ZU BEANTWORTENDE FRAGEN:
1) Womit ist das bunkerartige Haus auf dem Platz vor dem Theater laut dem Text über Catania geschmückt?
2) Prüfe, ob die folgenden Aussagen mit dem Text über Catania übereinstimmen, und belege jede Antwort mit einem Zitat: (a) Am Vortag wurde am Roman weitergeschrieben. (b) Das Gebäude auf dem Theaterplatz ist aus dunklem Stein errichtet. (c) Ein Freund bezeichnete das Gebäude als ehemaliges Hauptquartier.
3) Schreibe den Text über Catania im Anschluss an seinen letzten Satz weiter.

AUSGANGSTEXT:
=====
Catania

Wieder schreibe ich einen Tag später, was mir zurzeit allerdings kaum etwas ausmacht. Gestern schrieb ich den Roman weiter, ich hatte fast vergessen, was für eine enorme Befriedigung es ist, etwas Eigenes zu erschaffen, daran Schritt für Schritt zu arbeiten. Wenn ich nicht so vergesslich wäre, würde ich wahrscheinlich nie mehr meine Finger von der Tastatur lassen können. Aber vielleicht beginne ich mich nach und nach an dieses Glück wieder zu erinnern. Kein Angestellter kann das nachvollziehen. Ich kann nur jedem empfehlen, sich außerhalb seiner geldbringenden Tätigkeit etwas zu suchen, wo er sein Glück finden kann. Zumindest wenn er es nicht in seiner Firma suchen kann, was häufiger vorkommt, als man denken mag.

Ich bin gestern noch einmal nach Catania gefahren. Es waren die alten Spaziergänge, mittlerweile kenne ich die Stadt recht gut, was mich nicht davon abgehalten hat, das Theater nicht zu finden. Direkt daneben, auf dem offenen und weiten Platz davor, befindet sich ein skurriles Gebäude. Es trägt die römische Jahreszahl 1939 und es verwundert nicht. Dieses wuchtige, bunkerartige Haus ist mit Figuren geschmückt, ebenmäßig gestaltete Körper, die man aus sozialistischer/nationalsozialistischer Kunst kennt. Ein Freund erzählte mir, dass es ein ehemaliges Hauptquartier der Schergen Musolinis war. Ich muss es einmal recherchieren. Komisch, dass man es nicht abgerissen hat, denn selbst der helle Stein, aus dem es errichtet wurde, passt nicht zu der düsteren, alten Atmosphäre der Stadt. Ganz abgesehen davon, dass der Theaterplatz ohne das Ding noch schöner wäre. Aber das ist nur meine Meinung.
=====
AUSZÜGE DER DATENSÄTZE:
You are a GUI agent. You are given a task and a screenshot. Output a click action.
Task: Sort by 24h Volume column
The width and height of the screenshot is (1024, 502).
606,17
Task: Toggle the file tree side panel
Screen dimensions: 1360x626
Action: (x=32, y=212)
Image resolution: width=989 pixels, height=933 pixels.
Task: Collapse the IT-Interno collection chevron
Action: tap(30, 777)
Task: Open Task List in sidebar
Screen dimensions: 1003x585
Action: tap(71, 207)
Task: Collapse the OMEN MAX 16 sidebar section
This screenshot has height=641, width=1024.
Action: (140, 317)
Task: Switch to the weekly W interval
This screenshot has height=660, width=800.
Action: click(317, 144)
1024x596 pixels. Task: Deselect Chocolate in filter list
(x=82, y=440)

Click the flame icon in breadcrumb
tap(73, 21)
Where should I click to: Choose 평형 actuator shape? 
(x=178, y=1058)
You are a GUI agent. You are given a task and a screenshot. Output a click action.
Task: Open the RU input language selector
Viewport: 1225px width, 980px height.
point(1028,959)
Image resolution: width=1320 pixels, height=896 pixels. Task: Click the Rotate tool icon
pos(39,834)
=====
ERGEBNISSE JE AUFGABE:
1) Es ist mit Figuren geschmückt, ebenmäßig gestalteten Körpern.

2)
(a) Ja: „Gestern schrieb ich den Roman weiter“
(b) Nein: „selbst der helle Stein, aus dem es errichtet wurde“
(c) Ja: „Ein Freund erzählte mir, dass es ein ehemaliges Hauptquartier der Schergen Musolinis war.“

3)
Catania selbst wirkte irgendwie leer, es war doch etwas anderes, mit Nina hier entlangzuspazieren. Die Geschäfte interessierten mich nicht mehr, zumal es hier kaum noch Winterkleidung gibt. Allein die Vorstellung, mir im Januar etwas zu kaufen, dass ich im Frühling oder gar Sommer anziehen soll, ist für mich unmöglich. In Deutschland herrschen immer noch Minustemperaturen, da soll ich ein hübsches Kurzarmhemd anprobieren? Eigenartig, diese Welt. Trotzdem machte es Spaß, vielleicht kehre ich am Freitag nochmals zurück. Ich habe beschlossen, am Samstag Sizilien zu verlassen. Meine Rückfahrt beginnt damit unweigerlich. Ich werde heute etwas planen, mir die Route genauer überlegen. Sicher werde ich nochmals in der Provence vorbeischauen. Es ist ein kleiner Umweg, der mir aber Freude machen wird. Es ist eine gute Gelegenheit, die Alpen zu umfahren, die ich im Winter nicht überqueren möchte. Auch wohnt meine Schwester in Lyon, so dass ich einen Abstecher dorthin machen kann.
Ansonsten bleibt nicht mehr viel zu tun. Wenn es nicht zu teuer ist, schaue ich auch einmal in Florenz vorbei. Das wäre noch ein gutes Ziel. Nach zehn Jahren Abstinenz ist es wirklich Zeit, die Königin der Toskana wiederzusehen.
Vielleicht wird der Abschied hier nicht allzu schwer. Es ist bei Weitem nicht mehr so warm, der Wind ist frisch und die Wolken schwerer als gewöhnlich. Wir sind weit entfernt von der heiteren, beinahe frühlingshaften Atmosphäre der letzten Woche. Wenn die Sonne so intensiv scheinen würde, hätte ich sicher Probleme, mich von ihr loszureißen. So aber geht es. Auch wenn ich mir das einzureden versuche, etwas Wehmut schwingt bereits mit. Auf der anderen Seite bin ich aber auch gespannt, möchte mich dem Neuen stellen, das zuhause auf mich wartet. Danach werden wir sehen. Die Zukunft ist schließlich noch nicht geschrieben.